> TASK TO CARRY OUT: All lines from the one containing "1568x662 pixels." through the end of the entries below should appear in the answer exactly, with no others.

> PROVIDED DATA:
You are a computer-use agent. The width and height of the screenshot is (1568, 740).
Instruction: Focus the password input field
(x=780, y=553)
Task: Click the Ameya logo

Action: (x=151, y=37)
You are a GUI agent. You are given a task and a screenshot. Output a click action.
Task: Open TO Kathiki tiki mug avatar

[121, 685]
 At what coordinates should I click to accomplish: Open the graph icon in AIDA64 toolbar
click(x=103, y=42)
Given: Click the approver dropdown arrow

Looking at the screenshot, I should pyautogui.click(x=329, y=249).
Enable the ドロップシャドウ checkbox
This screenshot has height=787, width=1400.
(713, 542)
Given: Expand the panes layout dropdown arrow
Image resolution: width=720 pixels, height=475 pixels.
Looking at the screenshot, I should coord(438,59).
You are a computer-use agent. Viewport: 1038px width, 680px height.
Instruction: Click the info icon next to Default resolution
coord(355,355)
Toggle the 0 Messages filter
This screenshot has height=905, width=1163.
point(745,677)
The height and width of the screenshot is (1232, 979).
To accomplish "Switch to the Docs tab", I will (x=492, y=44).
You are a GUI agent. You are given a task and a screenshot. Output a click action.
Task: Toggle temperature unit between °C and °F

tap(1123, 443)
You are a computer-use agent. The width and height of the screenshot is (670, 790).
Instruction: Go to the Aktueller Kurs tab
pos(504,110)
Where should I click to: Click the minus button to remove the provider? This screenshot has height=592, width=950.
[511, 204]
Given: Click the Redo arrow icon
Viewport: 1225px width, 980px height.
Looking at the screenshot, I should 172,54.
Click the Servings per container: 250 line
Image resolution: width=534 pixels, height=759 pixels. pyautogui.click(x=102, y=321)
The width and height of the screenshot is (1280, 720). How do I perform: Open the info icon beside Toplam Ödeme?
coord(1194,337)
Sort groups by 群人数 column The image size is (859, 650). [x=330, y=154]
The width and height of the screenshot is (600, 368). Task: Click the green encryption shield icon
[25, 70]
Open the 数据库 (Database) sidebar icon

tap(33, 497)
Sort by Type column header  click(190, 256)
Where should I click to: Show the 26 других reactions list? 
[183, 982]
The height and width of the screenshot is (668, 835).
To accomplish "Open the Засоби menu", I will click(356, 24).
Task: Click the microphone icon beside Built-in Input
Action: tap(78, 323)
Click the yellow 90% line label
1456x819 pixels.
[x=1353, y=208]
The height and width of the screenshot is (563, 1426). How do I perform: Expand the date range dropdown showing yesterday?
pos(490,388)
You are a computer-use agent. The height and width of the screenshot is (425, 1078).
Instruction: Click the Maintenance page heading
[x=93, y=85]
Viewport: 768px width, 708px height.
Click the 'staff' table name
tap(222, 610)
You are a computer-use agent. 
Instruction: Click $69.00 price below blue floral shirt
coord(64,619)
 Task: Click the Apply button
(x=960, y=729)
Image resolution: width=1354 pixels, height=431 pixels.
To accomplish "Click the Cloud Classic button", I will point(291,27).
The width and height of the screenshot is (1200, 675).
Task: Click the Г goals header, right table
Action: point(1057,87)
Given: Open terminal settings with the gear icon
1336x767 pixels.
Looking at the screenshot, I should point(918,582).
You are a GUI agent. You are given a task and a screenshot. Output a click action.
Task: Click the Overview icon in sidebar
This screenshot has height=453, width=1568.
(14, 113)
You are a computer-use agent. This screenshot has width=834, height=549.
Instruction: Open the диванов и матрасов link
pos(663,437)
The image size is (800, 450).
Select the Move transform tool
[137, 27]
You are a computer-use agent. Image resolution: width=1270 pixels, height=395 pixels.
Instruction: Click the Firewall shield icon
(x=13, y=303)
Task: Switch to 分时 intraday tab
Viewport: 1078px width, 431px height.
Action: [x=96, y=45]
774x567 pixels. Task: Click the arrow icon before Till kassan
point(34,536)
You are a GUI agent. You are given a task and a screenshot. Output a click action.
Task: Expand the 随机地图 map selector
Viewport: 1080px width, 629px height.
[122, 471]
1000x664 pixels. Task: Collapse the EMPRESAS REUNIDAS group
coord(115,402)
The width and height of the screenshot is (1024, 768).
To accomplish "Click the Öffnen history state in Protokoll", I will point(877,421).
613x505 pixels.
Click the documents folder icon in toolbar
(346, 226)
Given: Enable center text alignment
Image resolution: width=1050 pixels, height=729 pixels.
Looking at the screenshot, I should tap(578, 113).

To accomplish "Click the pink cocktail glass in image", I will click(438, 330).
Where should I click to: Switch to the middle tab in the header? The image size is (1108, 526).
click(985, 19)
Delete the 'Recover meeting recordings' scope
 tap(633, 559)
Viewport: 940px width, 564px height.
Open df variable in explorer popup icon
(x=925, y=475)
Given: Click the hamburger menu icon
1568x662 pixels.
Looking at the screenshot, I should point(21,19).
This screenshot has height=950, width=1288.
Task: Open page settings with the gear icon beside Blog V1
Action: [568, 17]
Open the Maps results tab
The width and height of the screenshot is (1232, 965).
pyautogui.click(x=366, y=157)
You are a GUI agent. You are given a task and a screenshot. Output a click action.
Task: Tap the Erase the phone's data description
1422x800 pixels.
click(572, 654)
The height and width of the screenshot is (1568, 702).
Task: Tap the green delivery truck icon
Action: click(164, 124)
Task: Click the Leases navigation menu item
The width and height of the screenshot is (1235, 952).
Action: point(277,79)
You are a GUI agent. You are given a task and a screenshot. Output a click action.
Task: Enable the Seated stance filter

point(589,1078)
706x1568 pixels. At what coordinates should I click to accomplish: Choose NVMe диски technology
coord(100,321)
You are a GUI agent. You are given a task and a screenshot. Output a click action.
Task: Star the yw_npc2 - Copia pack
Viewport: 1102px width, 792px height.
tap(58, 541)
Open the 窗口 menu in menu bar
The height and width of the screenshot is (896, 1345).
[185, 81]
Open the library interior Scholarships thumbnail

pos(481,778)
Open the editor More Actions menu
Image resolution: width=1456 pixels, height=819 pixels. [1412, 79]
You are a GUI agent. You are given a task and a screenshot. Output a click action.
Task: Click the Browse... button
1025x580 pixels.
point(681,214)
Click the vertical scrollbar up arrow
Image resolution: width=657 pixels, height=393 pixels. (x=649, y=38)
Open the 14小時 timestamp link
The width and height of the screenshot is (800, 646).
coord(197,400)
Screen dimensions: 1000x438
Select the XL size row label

> ANSWER TO THE EXERCISE:
1568x662 pixels.
Looking at the screenshot, I should point(21,19).
This screenshot has height=950, width=1288.
Task: Open page settings with the gear icon beside Blog V1
Action: [568, 17]
Open the Maps results tab
The width and height of the screenshot is (1232, 965).
pyautogui.click(x=366, y=157)
You are a GUI agent. You are given a task and a screenshot. Output a click action.
Task: Tap the Erase the phone's data description
1422x800 pixels.
click(572, 654)
The height and width of the screenshot is (1568, 702).
Task: Tap the green delivery truck icon
Action: click(164, 124)
Task: Click the Leases navigation menu item
The width and height of the screenshot is (1235, 952).
Action: point(277,79)
You are a GUI agent. You are given a task and a screenshot. Output a click action.
Task: Enable the Seated stance filter

point(589,1078)
706x1568 pixels. At what coordinates should I click to accomplish: Choose NVMe диски technology
coord(100,321)
You are a GUI agent. You are given a task and a screenshot. Output a click action.
Task: Star the yw_npc2 - Copia pack
Viewport: 1102px width, 792px height.
tap(58, 541)
Open the 窗口 menu in menu bar
The height and width of the screenshot is (896, 1345).
[185, 81]
Open the library interior Scholarships thumbnail

pos(481,778)
Open the editor More Actions menu
Image resolution: width=1456 pixels, height=819 pixels. [1412, 79]
You are a GUI agent. You are given a task and a screenshot. Output a click action.
Task: Click the Browse... button
1025x580 pixels.
point(681,214)
Click the vertical scrollbar up arrow
Image resolution: width=657 pixels, height=393 pixels. (x=649, y=38)
Open the 14小時 timestamp link
The width and height of the screenshot is (800, 646).
coord(197,400)
Screen dimensions: 1000x438
Select the XL size row label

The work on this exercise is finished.